CANNES, France — Prime Minister Stephen Harper says his American counterpart remains “noncommital” about a multibillion-dollar pipeline plan but hasn’t made any decision against the project.

CANNES, France — Prime Minister Stephen Harper says his American counterpart remains “noncommital” about a multibillion-dollar pipeline plan but hasn’t made any decision against the project.

U.S. President Barack Obama rattled the Keystone XL’s Canadian supporters with comments earlier this week to a TV station in Omaha.

Obama, who is heading into an election year, said environmental issues would weigh just as heavily in government deliberations about the project as job creation and energy security.

Harper, asked about Obama’s musings on the environment following a G20 summit in France, said he was well aware of the president’s remarks.

“I thought on balance they were noncommital and he indicated he had yet to make a decision, and we respect that,” said Harper.

Harper had called the massive, $7-billion project a “complete no-brainer” in September but gave a more diplomatic, muted endorsement Friday.

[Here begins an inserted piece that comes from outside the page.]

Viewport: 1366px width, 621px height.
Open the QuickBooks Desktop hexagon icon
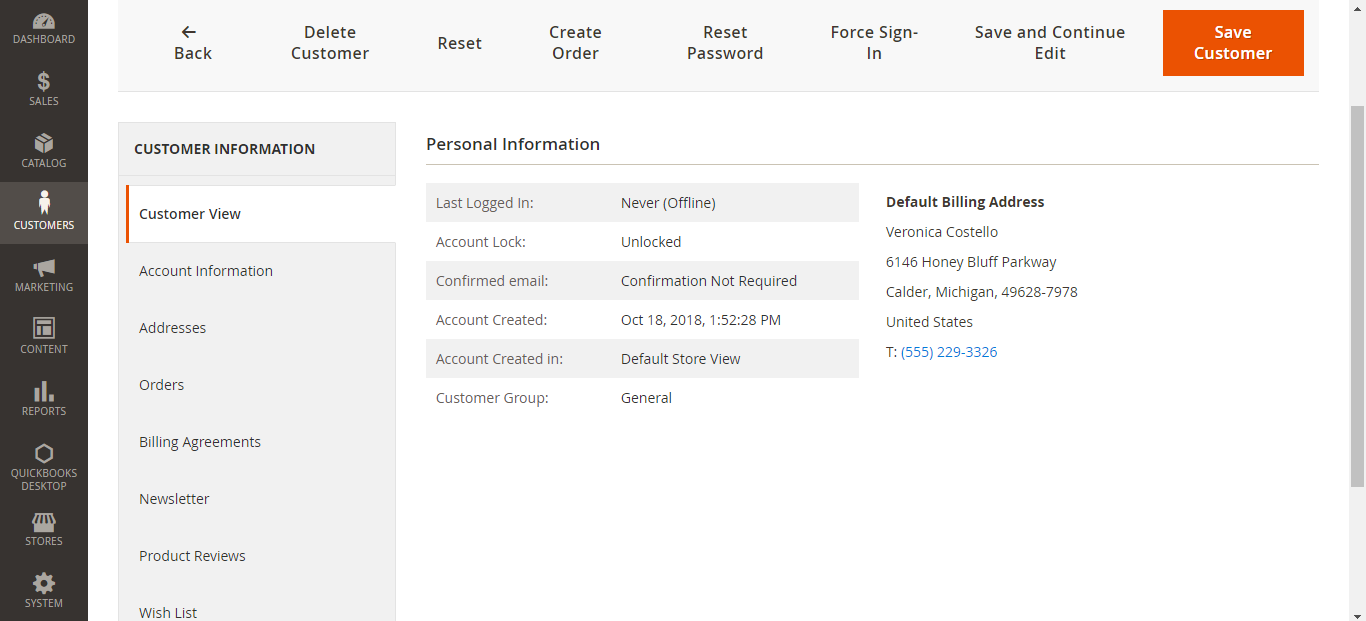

“It’s a project that not only will create a vast number of jobs in both our countries but is essential to American energy security,” said the prime minister.

“My view on the project hasn’t changed; President Obama has to make a decision.”

Executives with some of Canada’s top oilsands producers have said they expect Keystone XL will be approved, but they’re looking at alternatives in case it isn’t.

“This industry is very inventive. ... We’ll get the crude moved one way or the other,” Rick George, CEO of Suncor Energy Inc., said in a recent conference call.

That could mean reversing the flow of existing U.S. pipelines or expanding them, for instance.

Steve Laut, chief operating officer at Canadian Natural Resources Ltd., said Keystone XL is his company’s first choice to market its crude.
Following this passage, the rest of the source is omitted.